Prove Equality given a condition

[Gib Z]

Homework Statement

If a+b+c = 0, show that [itex](2a-b)^3 + (2b-c)^3 + (2c-a)^3 = 3(2a-b)(2b-c)(2c-a)[/tex]

Homework Equations

None that I really need to state.

The Attempt at a Solution

Well I've just messed around with it, grinding through the algebra, and nothing seems to work. I did however notice that the (2a-b), (2b-c) and (2c-a) terms add up to a+b+c, and in this case, 0. So let u=(2a-b), v= (2b-c) and w=(2c-a) so that the question can be simplified to: if u+v+w = 0, then show $u^3 + v^3 + w^3 = 3uvw$.

First I need verification if this change is correct, then hints on what I should do next =[

 

[morphism]

(u+v+w)^3 = 0

Another hint:

Of course (u+v+w)^3 is more profitably expressed as
u^3+v^3+w^3+3u^2(v+w)+3v^2(u+w)+3w^2(u+v)+6uvw

 

[Gib Z]

Yes I got that far with my messing around, but I ran into a wall when trying to see what to do with $3u^2 (v+w) +3v^2 (u+w) +3w^2 (u+v) + 6uvw$ :(

 

[rock.freak667]

ah...this looks all roots of polynomial like...I shall help
$$(A+B)^3=A^3+3A^2B+3AB^2+B^3$$

now expand out (2a-b)^3 and (2b-c)^3 and (2c-a)^3 and simplify
and then tell me what you get

 

[Gib Z]

$$(2a-b)^3 = 8a^3 - 4a^2b + 2ab^2 - b^3$$

The rest are the same, just replace the letters.

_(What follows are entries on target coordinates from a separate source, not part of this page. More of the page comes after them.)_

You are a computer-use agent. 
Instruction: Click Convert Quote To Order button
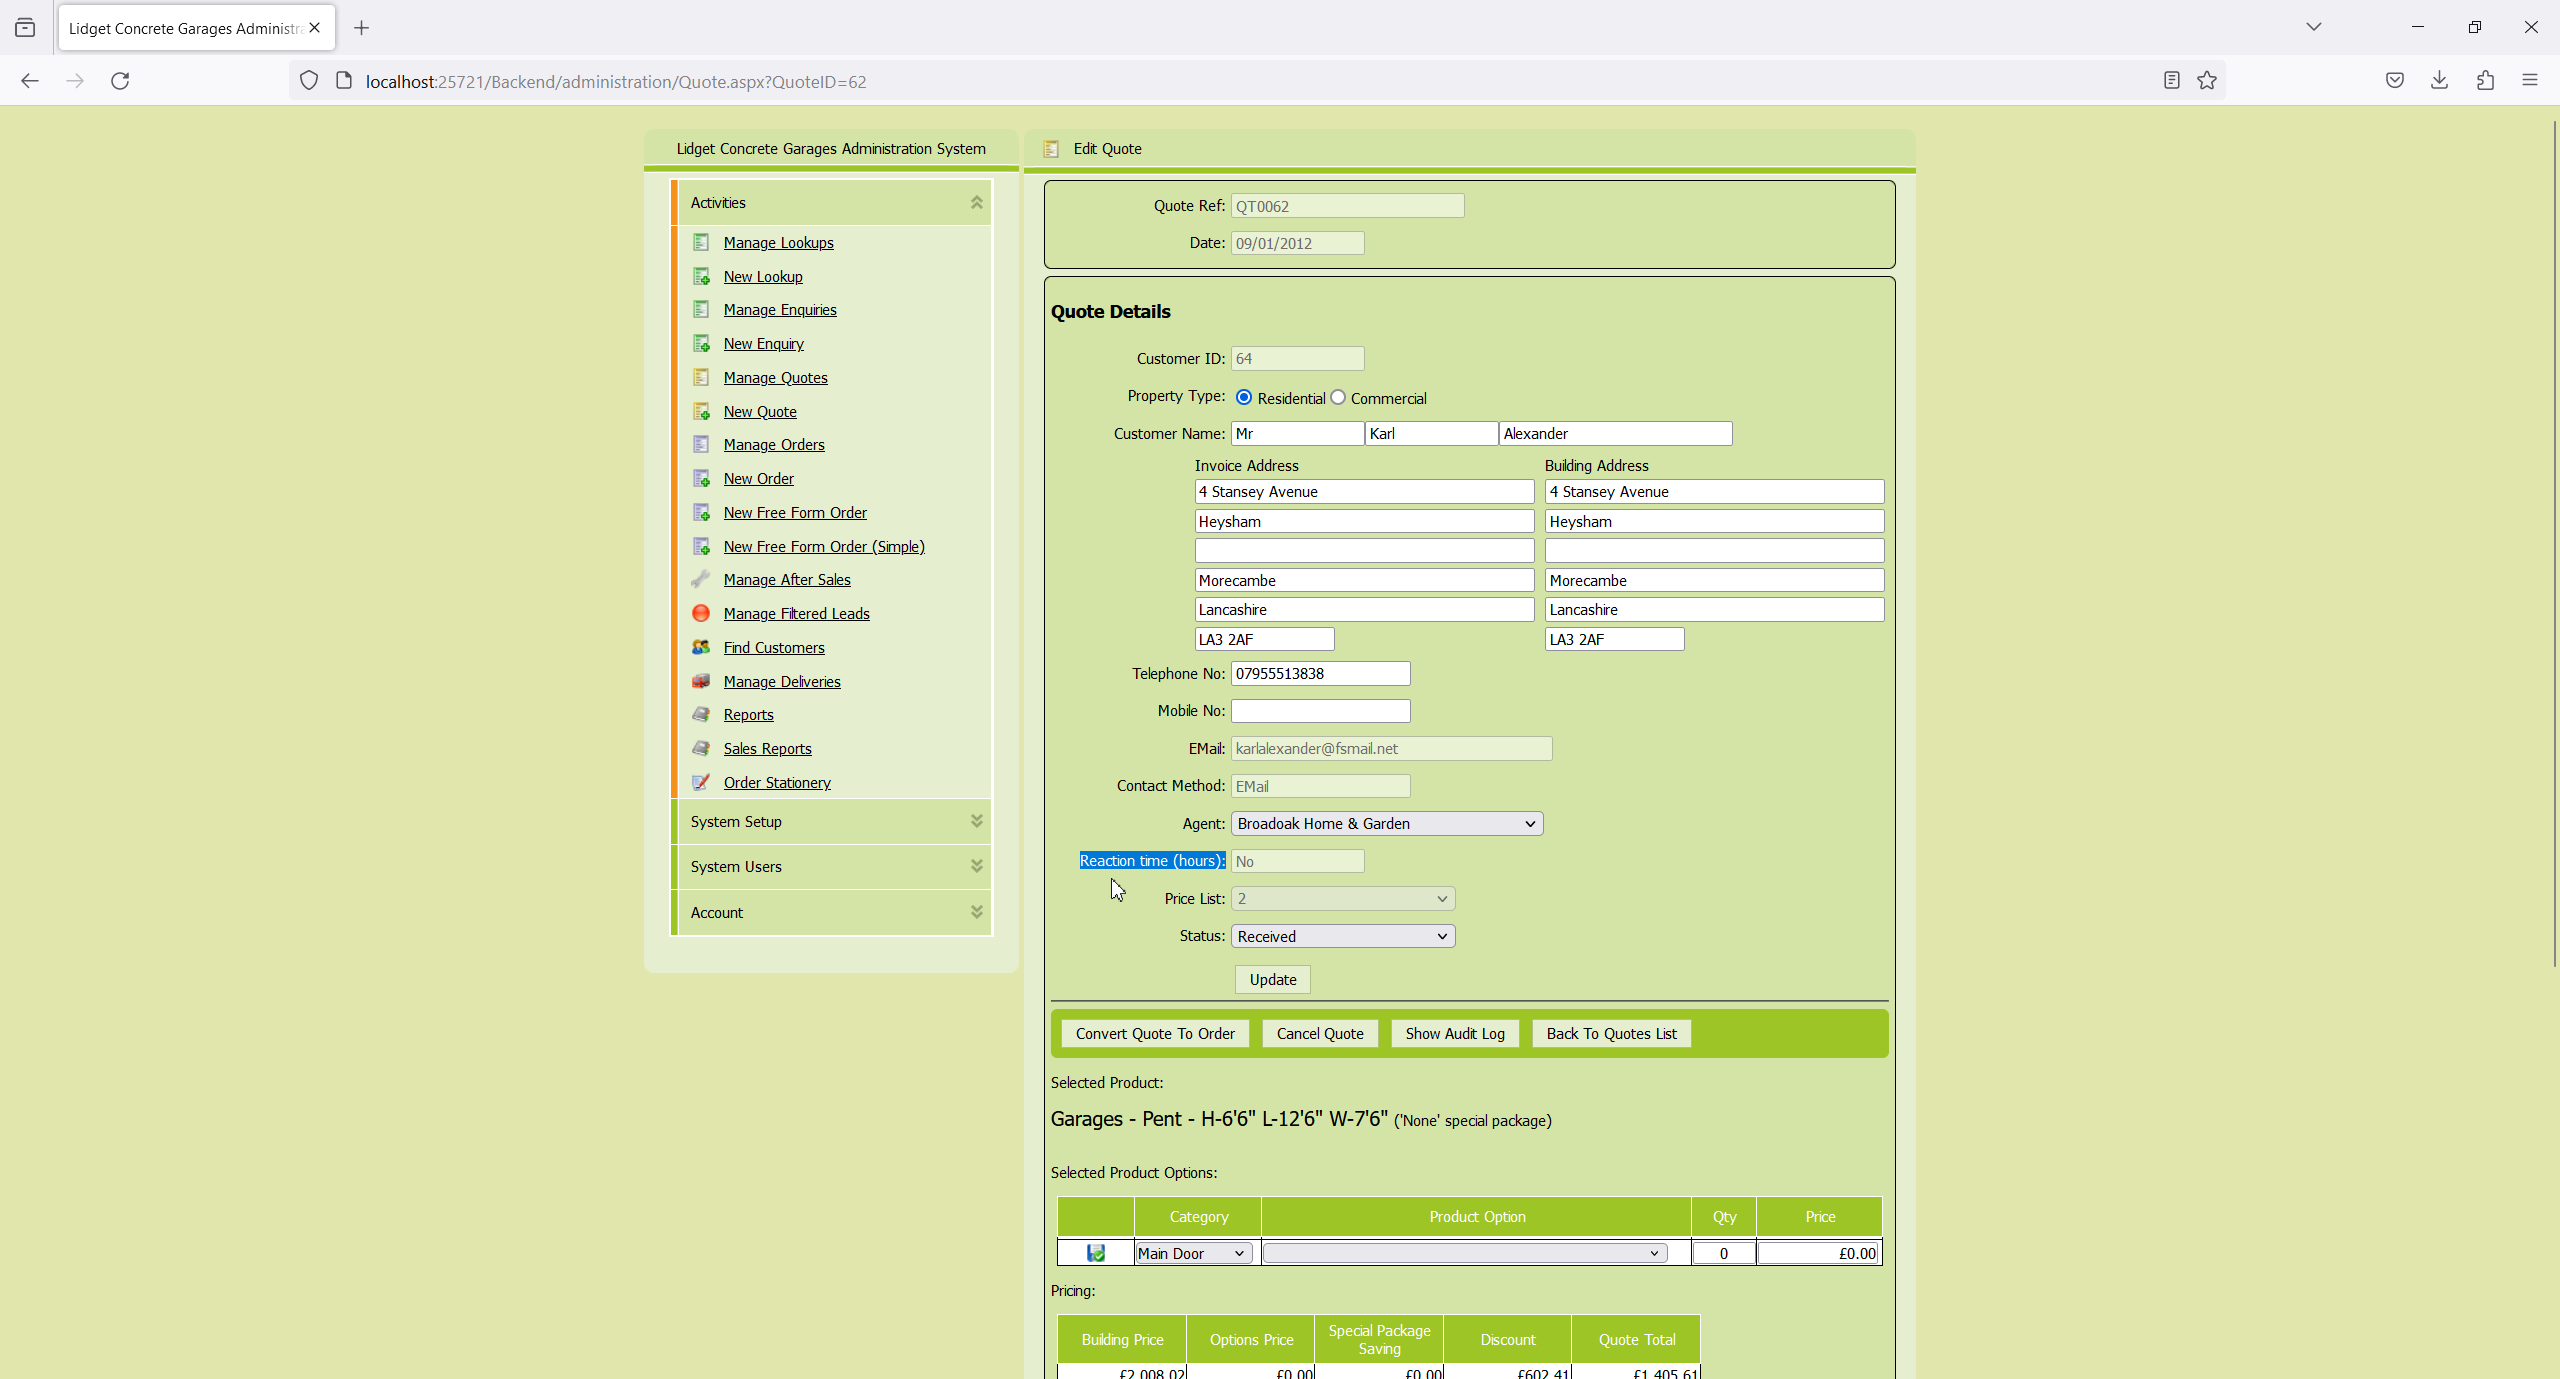1155,1033
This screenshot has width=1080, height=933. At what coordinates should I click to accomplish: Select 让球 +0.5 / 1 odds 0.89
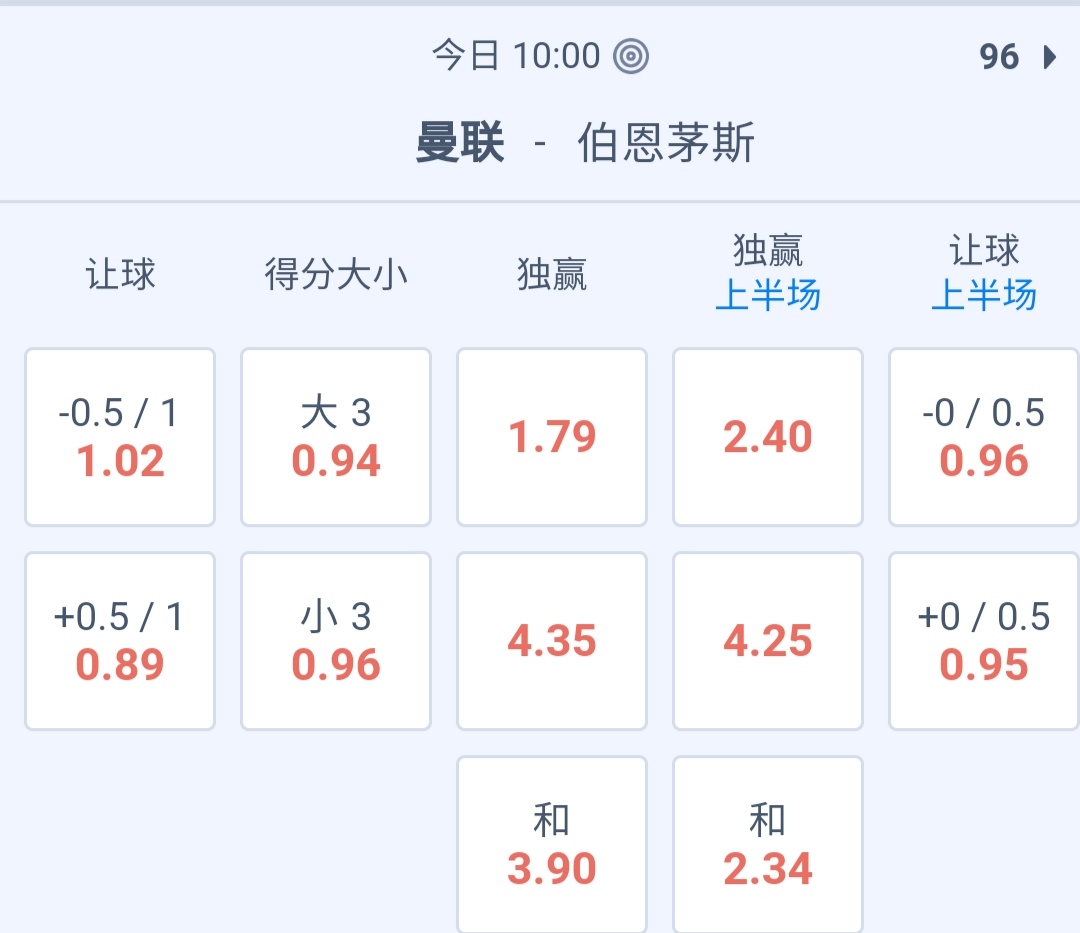click(120, 641)
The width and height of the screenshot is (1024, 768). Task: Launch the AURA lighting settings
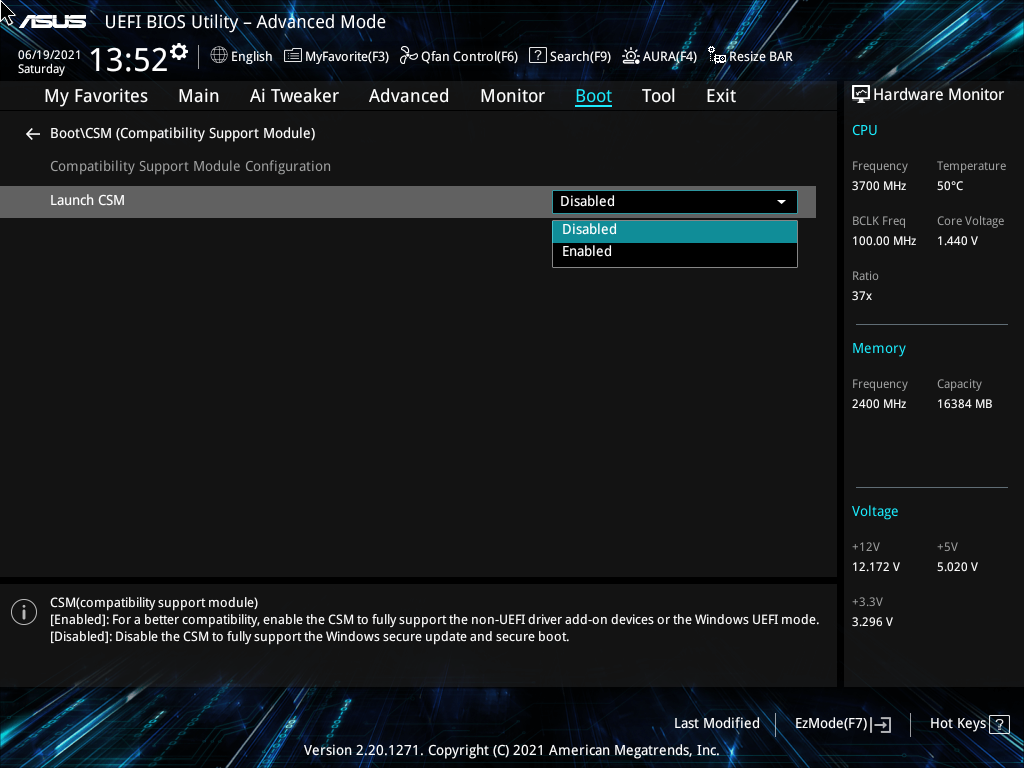pyautogui.click(x=659, y=56)
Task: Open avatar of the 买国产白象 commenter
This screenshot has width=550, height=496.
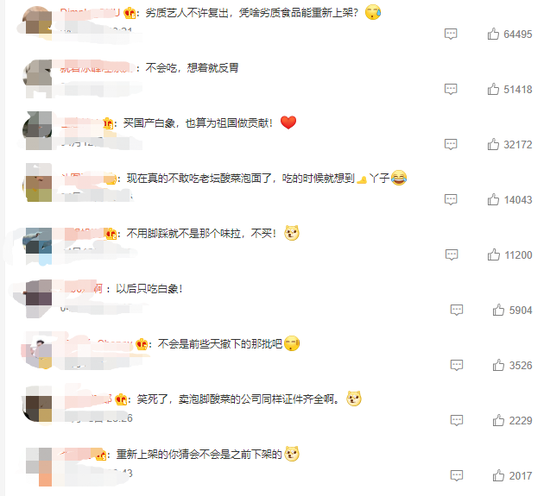Action: pos(38,130)
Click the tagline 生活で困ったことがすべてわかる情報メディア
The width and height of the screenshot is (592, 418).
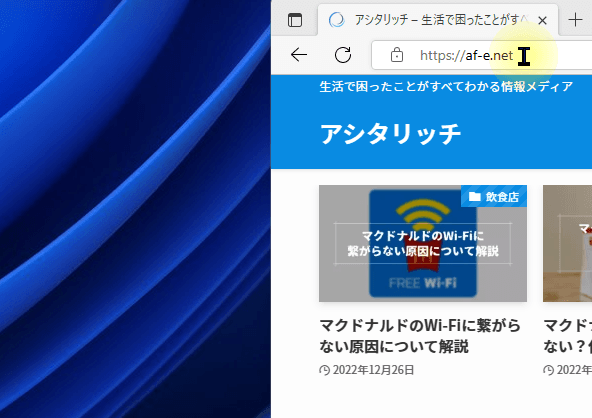[446, 86]
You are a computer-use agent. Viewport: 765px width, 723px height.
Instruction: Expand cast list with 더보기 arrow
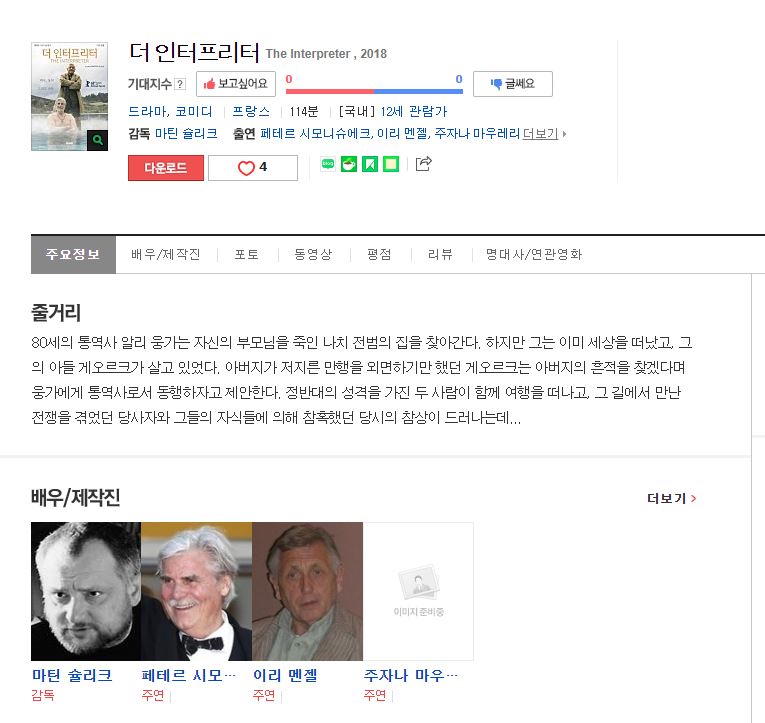tap(544, 134)
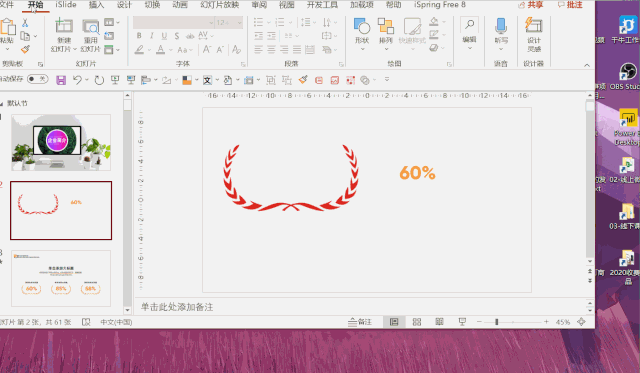Open the Shapes gallery icon
This screenshot has width=640, height=373.
click(362, 26)
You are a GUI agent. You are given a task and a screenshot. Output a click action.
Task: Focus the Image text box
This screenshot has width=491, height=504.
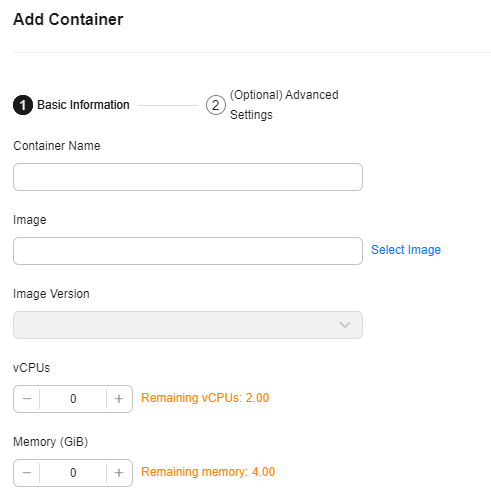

$$(2a-b)^3 +(2b-c)^3 +(2c-a)^3 = 7a^3 - 4a^2b + 2a^2c + 7b^3 - 4b^2c + 2b^a + 7c^3 - 4c^2a + 2bc^2$$

 

[morphism]

Yes I got that far with my messing around, but I ran into a wall when trying to see what to do with $3u^2 (v+w) +3v^2 (u+w) +3w^2 (u+v) + 6uvw$ :(

u+v+w=0 => u+v=-w, and so on.

 

[Gib Z]

So I get that down to $$u^3+v^3+w^3 = 2uvw$$. That is actually quite disturbing...

 

[Gib Z]

Ahh sorry I forgot about the Original u^3+v^3+w^3 from post 2! Thank you very much~!~!